Produits phytosanitaires
La protection des cours d´eau passe par de bonnes pratiques
Produits phytosanitaires
Des expérimentations indiquent qu´il est possible d´améliorer la qualité des eaux par des pratiques réduisant les risques de transfert des produits phytosanitaires.
L´application des produits phytosanitaires peut engendrer une contamination des eaux. Au-delà de 0,1 microgramme par litre de pesticide (0,5 microgramme par litre si on est en présence de plusieurs molécules), l´eau est considérée comme non potable. Il est donc important d´essayer de limiter les risques de pollution. A différentes échelles, des groupes de travail essaient de proposer des solutions. C´est le cas de l´équipe d´Arvalis Institut du végétal, basée à La Jaillère, en Loire-Atlantique. « Nous travaillons à l´échelle de l´exploitation agricole, pour quantifier les risques de pollution diffuse par les produits phytosanitaires et proposer des solutions aux agriculteurs pour réduire ces risques. » explique Alain Dutertre d´Arvalis. « Les parcelles sont cultivées avec du matériel agricole classique. Nous conduisons les parcelles comme le ferait un agriculteur de la région », poursuit-il.
L´efficacité des bandes enherbées sur les flux des produits phytosanitaires est de l´ordre de 85 % lorsqu´elles font 6 m et 95 % lorsqu´elles font 12 m. ©E. Bourgeais |
Des conduites culturales représentatives
Les conduites culturales sont représentatives des systèmes de polyculture élevage avec des successions de prairies temporaires, du maïs et du blé. « Le transfert des produits phytosanitaires dans l´eau à l´échelle parcellaire est relativement faible au regard des quantités appliquées mais des pics de concentration sont observés dans les semaines qui suivent l´application », précise Alain Dutertre. Pour limiter ces risques de pollution, l´équipe de La Jaillère propose des solutions. En période de drainage, mieux vaut éviter de traiter juste avant un épisode pluvieux. Juste après une application, une pluie drainante génère un pic de concentration élevé. En 1999, dans les conditions d´expérimentation de La Jaillère, des mesures ont montré que si une pluie intervient quatre jours après l´application, la concentration d´isoproturon atteint 220 microgrammes par litre, alors que si elle intervient 22 jours après l´application, elle est de 2 microgrammes par litre.

## CONSIGNE
Selon l'extrait, quelle est, s'il vous plaît, l'efficacité des bandes enherbées de 12 m sur les flux des produits phytosanitaires ?

## LIGNES DE DONNÉES
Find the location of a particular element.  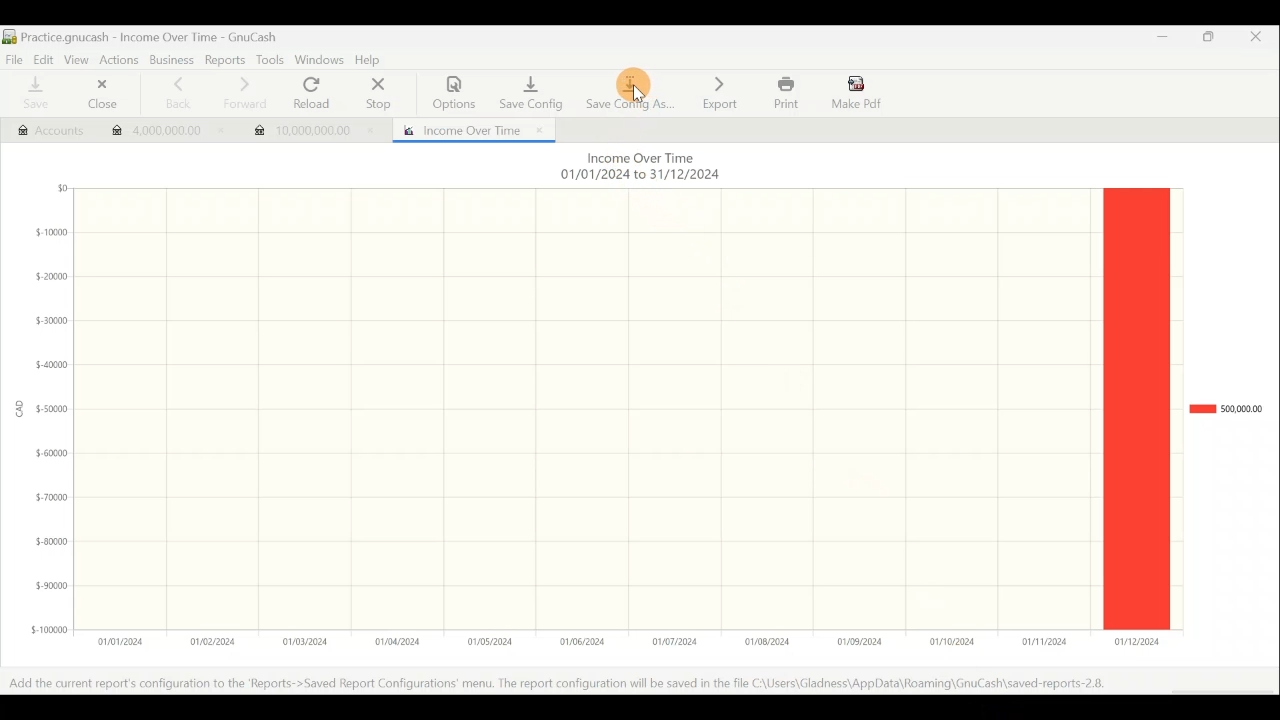

cursor is located at coordinates (638, 97). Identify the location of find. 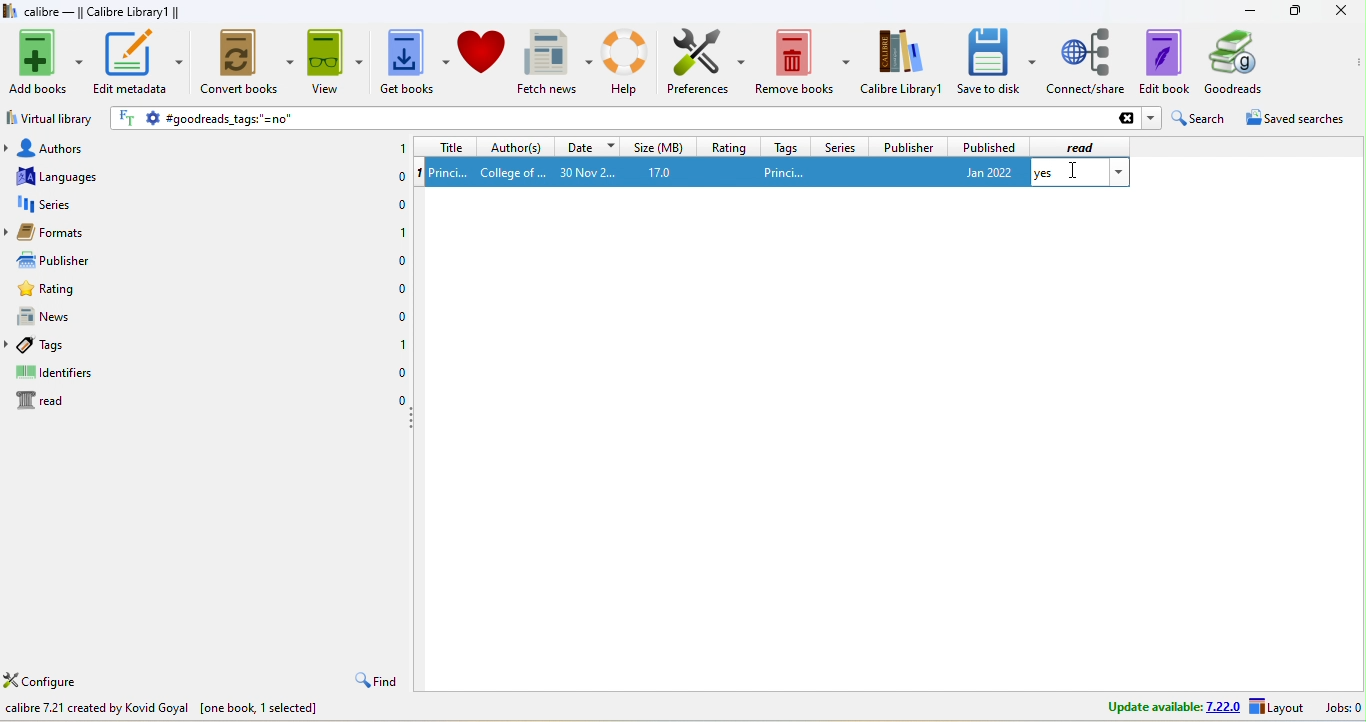
(375, 679).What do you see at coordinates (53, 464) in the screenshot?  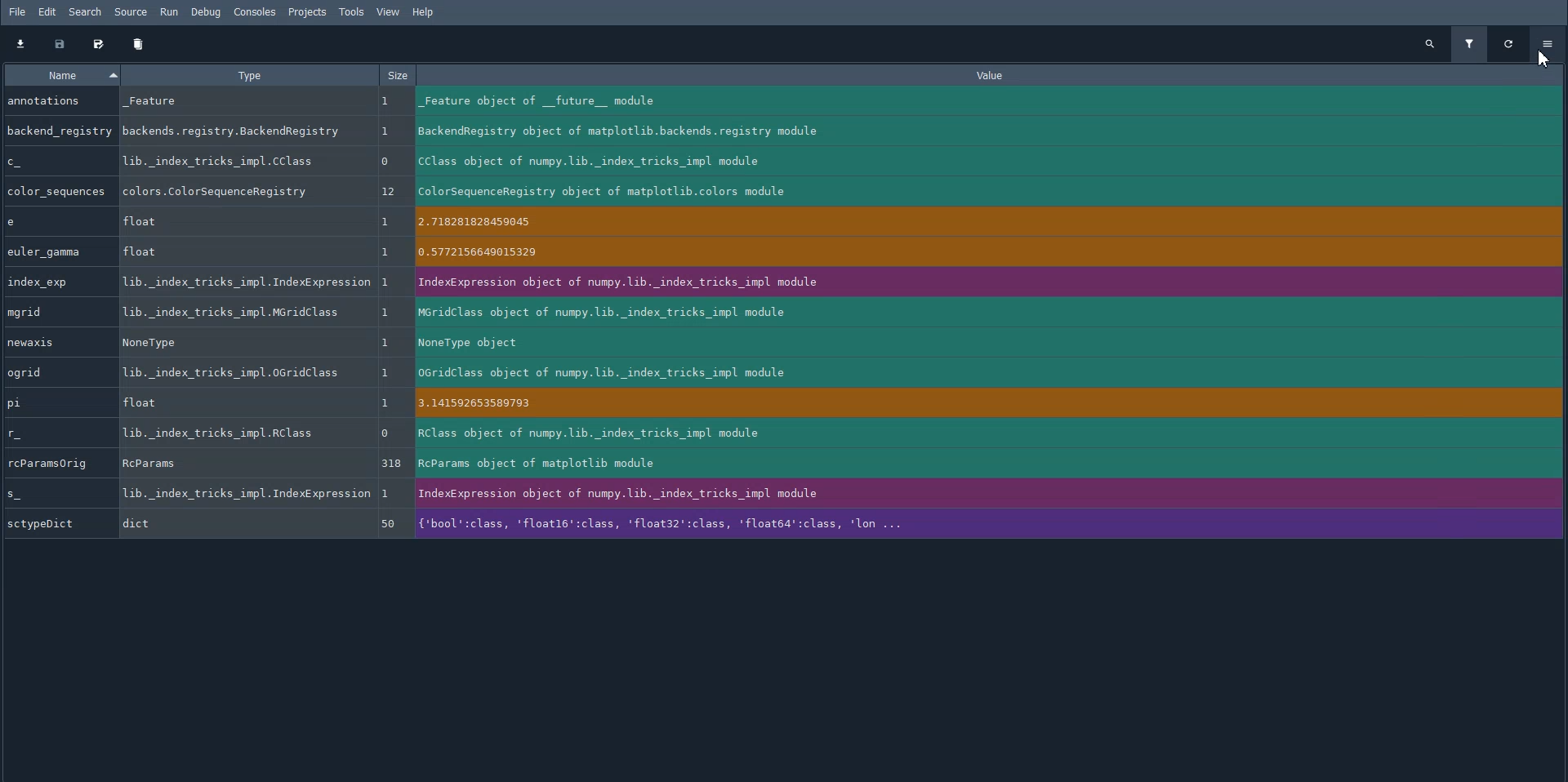 I see `rcparam0rig` at bounding box center [53, 464].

## RÉPONSE
Elle est de l'ordre de 95 %.